Pour finir, la huitième symphonie de Shostakovich est extraite d’une série d’albums réalisés par un chef qui semble concrétiser les promesses qui étaient placées en lui : nommé à Boston depuis quelques années maintenant, il enregistre beaucoup, et, le plus souvent avec réussite : sa version de cette oeuvre glaçante, outre sa perfection formelle, s’inscrit parmi les sommets de la discographie. La prise de son, live, est remarquable de transparence et de profondeur, l’équilibre entre les pupitres est fort bien respecté.

Playlist brève -mais intense-

Comme prévu, un agenda fort rempli me laisse peu de temps à consacrer à mes oreilles ! Néanmoins, j’ai dégusté avec beaucoup de plaisir un menu de gourmet avec cette très belle version de la 9ème symphonie de Beethoven, enregistrée en concert en novembre 1957 -dans une très bonne stéréo- par Otto Klemperer, un quatuor de très bons solistes, un Philharmonia Orchestra des grands jours et des choeurs qui se produisaient pour la première fois en concert. –Cliquer sur l’image pour la voir en plus grand-.

On a retenu du chef l’image d’un vieillard très austère et passablement grincheux, conduisant tout un peu au ralenti dans ses dernières productions. On est très loin de cette image ici !
Hormis un deuxième mouvement conduit dans un tempo ample, mais remarquablement construit, les autres mouvements sont plutôt vifs eu égard aux tempi adoptés par d’autres chefs de l’époque. C’est bien plus rapide que ce que pouvaient proposer des chefs comme Furtwängler ou Jochum durant cette période, par exemple, même si ce n’est pas aussi élancé que Toscanini ou Karajan.

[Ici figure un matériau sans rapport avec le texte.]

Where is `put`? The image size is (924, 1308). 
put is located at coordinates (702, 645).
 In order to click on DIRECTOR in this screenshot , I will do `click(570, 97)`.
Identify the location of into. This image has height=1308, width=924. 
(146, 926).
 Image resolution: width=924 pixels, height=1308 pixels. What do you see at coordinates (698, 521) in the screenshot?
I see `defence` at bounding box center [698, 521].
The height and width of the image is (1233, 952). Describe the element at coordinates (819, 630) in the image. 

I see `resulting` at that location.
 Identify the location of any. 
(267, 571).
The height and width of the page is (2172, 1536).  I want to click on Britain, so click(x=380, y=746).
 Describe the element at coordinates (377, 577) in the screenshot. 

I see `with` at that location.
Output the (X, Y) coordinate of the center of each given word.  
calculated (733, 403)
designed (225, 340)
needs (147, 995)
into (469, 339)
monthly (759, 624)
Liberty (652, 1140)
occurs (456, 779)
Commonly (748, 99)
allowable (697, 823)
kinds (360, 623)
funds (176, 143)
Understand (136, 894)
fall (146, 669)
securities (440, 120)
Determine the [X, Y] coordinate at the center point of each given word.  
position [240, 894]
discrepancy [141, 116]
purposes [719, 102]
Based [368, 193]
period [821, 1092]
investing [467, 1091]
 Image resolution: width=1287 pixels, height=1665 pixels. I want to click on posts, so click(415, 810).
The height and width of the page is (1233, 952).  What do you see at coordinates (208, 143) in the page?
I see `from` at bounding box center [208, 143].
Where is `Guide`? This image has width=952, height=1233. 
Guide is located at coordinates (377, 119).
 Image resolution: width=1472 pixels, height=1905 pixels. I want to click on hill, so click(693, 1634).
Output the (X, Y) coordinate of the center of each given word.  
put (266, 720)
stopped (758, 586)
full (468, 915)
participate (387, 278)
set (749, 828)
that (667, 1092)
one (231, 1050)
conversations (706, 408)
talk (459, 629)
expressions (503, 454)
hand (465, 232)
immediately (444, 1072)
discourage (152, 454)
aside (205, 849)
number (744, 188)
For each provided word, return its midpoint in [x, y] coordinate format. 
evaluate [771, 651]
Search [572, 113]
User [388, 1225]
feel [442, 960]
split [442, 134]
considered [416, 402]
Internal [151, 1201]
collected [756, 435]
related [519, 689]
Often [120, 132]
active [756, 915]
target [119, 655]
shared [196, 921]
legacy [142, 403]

Klemperer propose une architecture solide et une vision très marmoréenne de la partition, et s’appuie sur la division des premiers (à gauche) et des seconds violons (à droite) pour mettre en valeur nombre de détails de la partition. Comme toujours chez lui, un grand soin est accordé à la lisibilité de la petite harmonie et les timbales occupent une place extraordinaire.

Orchestre de studio par excellence, remarquablement polyvalent, le tout jeune Philharmonia Orchestra, coaché pendant dix ans par Karajan depuis sa création en 1945, joue magnifiquement bien en concert. Fleuron des orchestres anglais au sortir de la guerre, Il fut constitué par le producteur pour EMI Walter Legge, qui débaucha ailleurs quelques-uns des meilleurs solistes des autres orchestres anglais. L’expérience ravit visiblement les musiciens et Klemperer, qui fut nommé « chef à vie » du Philharmonia Orchestra en 1959. Durant un peu plus de dix ans, ils accomplirent ensemble « l’été indien » du chef, qui enregistra alors beaucoup avec eux.

Playlist en temps de disette !

Entamée dès l’aube afin de rattraper le temps perdu ces derniers jours et pour prendre de l’avance sur le temps que je n’aurai pas dans les prochaines heures ou, plus largement, les prochaines semaines, voici donc une playlist où le presque tonitruant côtoie l’apaisé ! –Cliquer sur l’image pour la voir en plus grand-.

Ça faisait très longtemps que je n’étais plus revenu vers cette version de la neuvième symphonie de Bruckner, à tort ! Même si l’orchestre n’est pas le plus beau du monde, les cuivres et la petite harmonie sont remarquablement mis en valeur, et tout cela avance avec dynamisme et force : tout cela est proprement emballant, le vieux chef étant par ailleurs un éminent spécialiste de Bruckner, malgré sa réputation tardivement établie.

La petite harmonie du Philharmonia Orchestra du début des années 50, c’est également le point fort, outre le piano de Solomon, de cette très belle intégrale des concertos pour piano de Beethoven : une vraie réussite, qui s’écoute d’une traite avec un plaisir constant ! Pour prolonger avec le même compositeur, un disque récent d’une jeune artiste alors en devenir, et qui a confirmé son talent depuis : une des plus belles « Waldstein » récemment enregistrée, dans une très bonne prise de son.

C’est encore la qualité de la prise de son exceptionnelle -malgré son âge, puisqu’elle date du tout début des années 60-, qui frappe en premier à écoute des « Tableaux d’une exposition » de Mussorgsky par Byron Janis. Mais, au-delà de ce pur aspect sonore, l’interprétation est également remarquable –cf.extrait-.